**Problem to work on:** Look in the material below for the line holding "You are a GUI". Set it down exactly, with each later line up to and including the line holding "Task: Expand the Total Deaths panel".

**Records provided:**

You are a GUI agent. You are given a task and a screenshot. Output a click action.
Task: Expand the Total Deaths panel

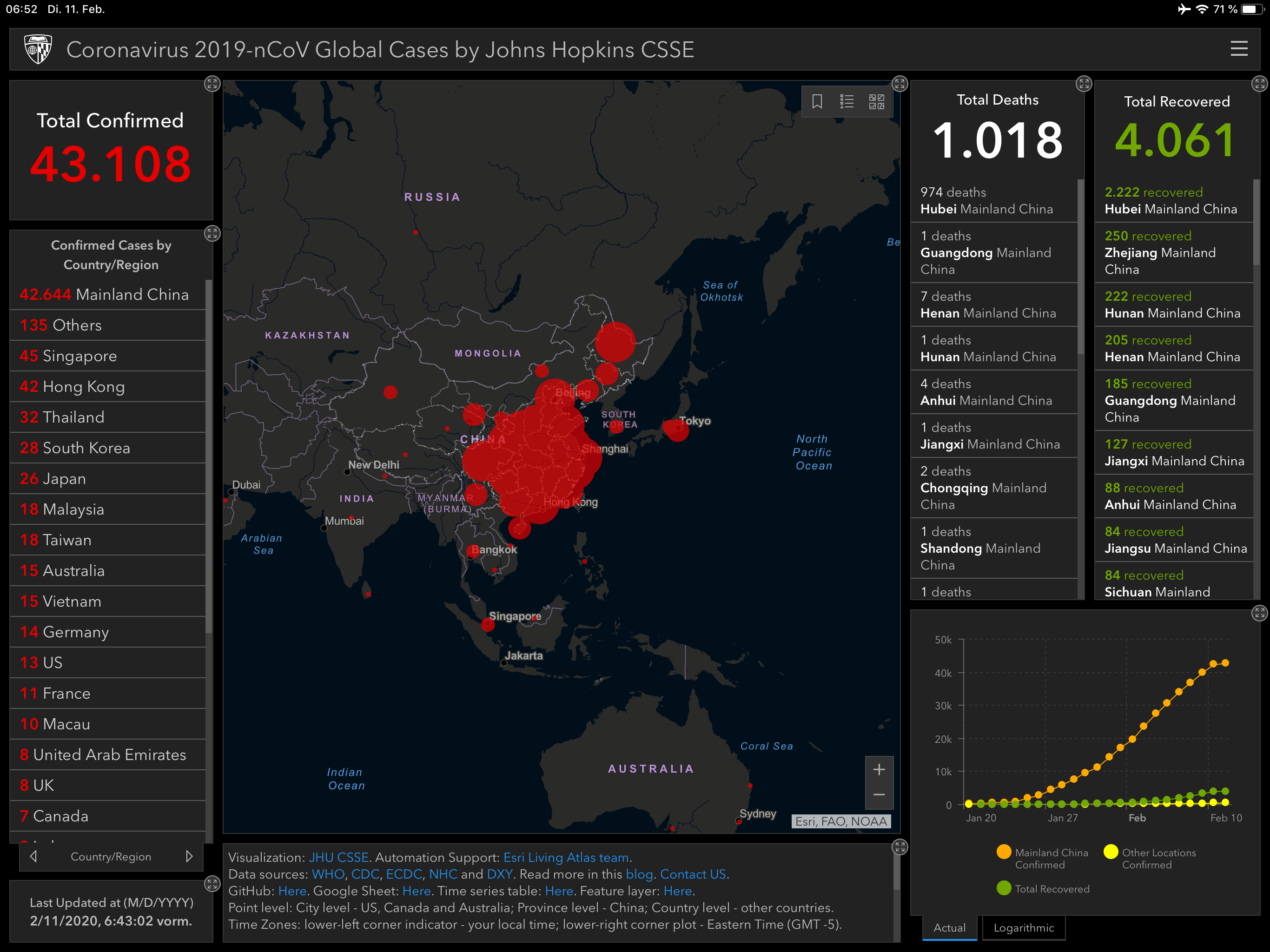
...
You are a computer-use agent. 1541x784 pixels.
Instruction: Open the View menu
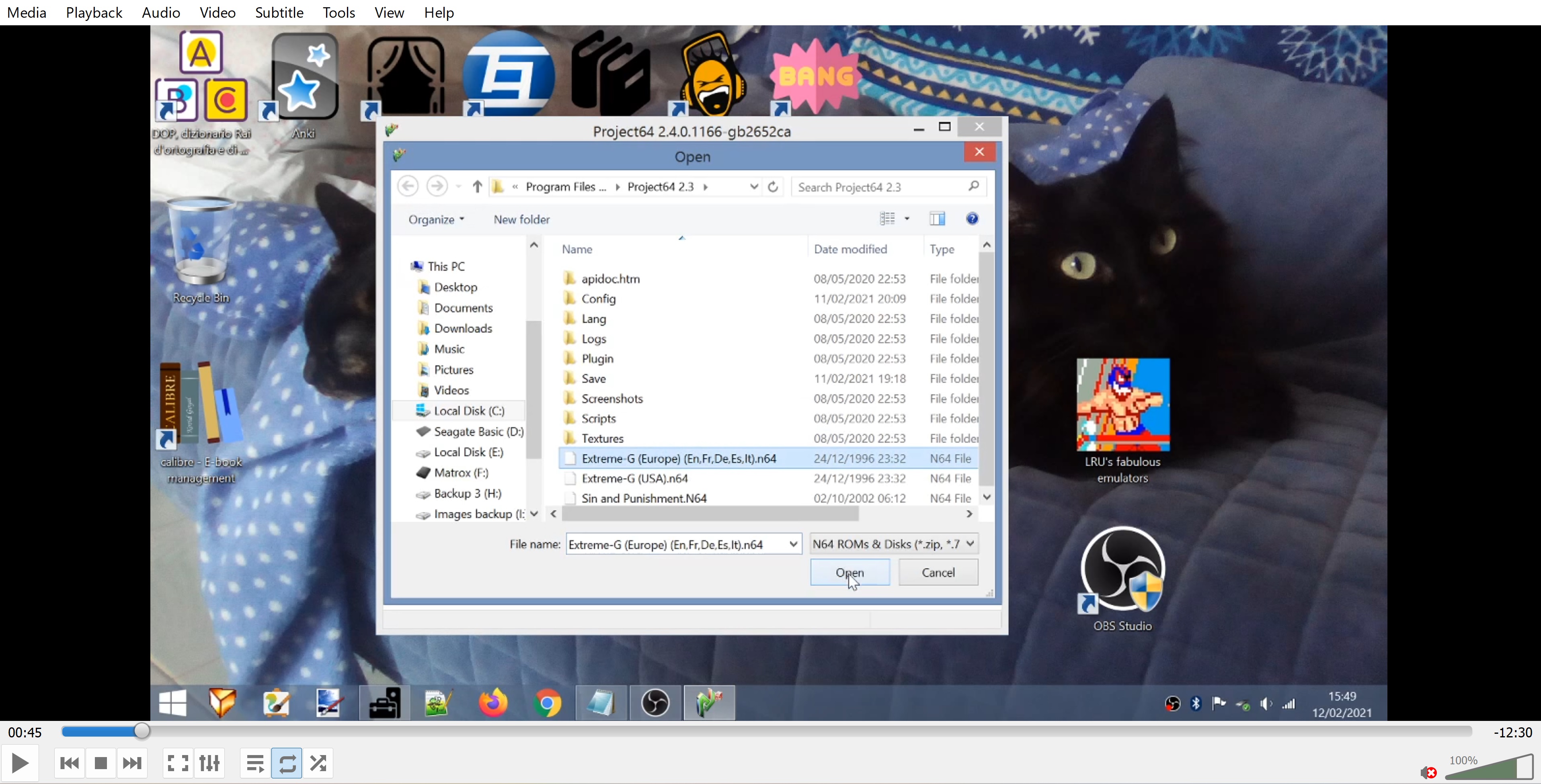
...
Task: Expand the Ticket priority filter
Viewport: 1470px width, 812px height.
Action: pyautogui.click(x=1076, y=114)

**Answer below:**
You are a GUI agent. You are given a task and a screenshot. Output a click action.
Task: Expand the Total Deaths panel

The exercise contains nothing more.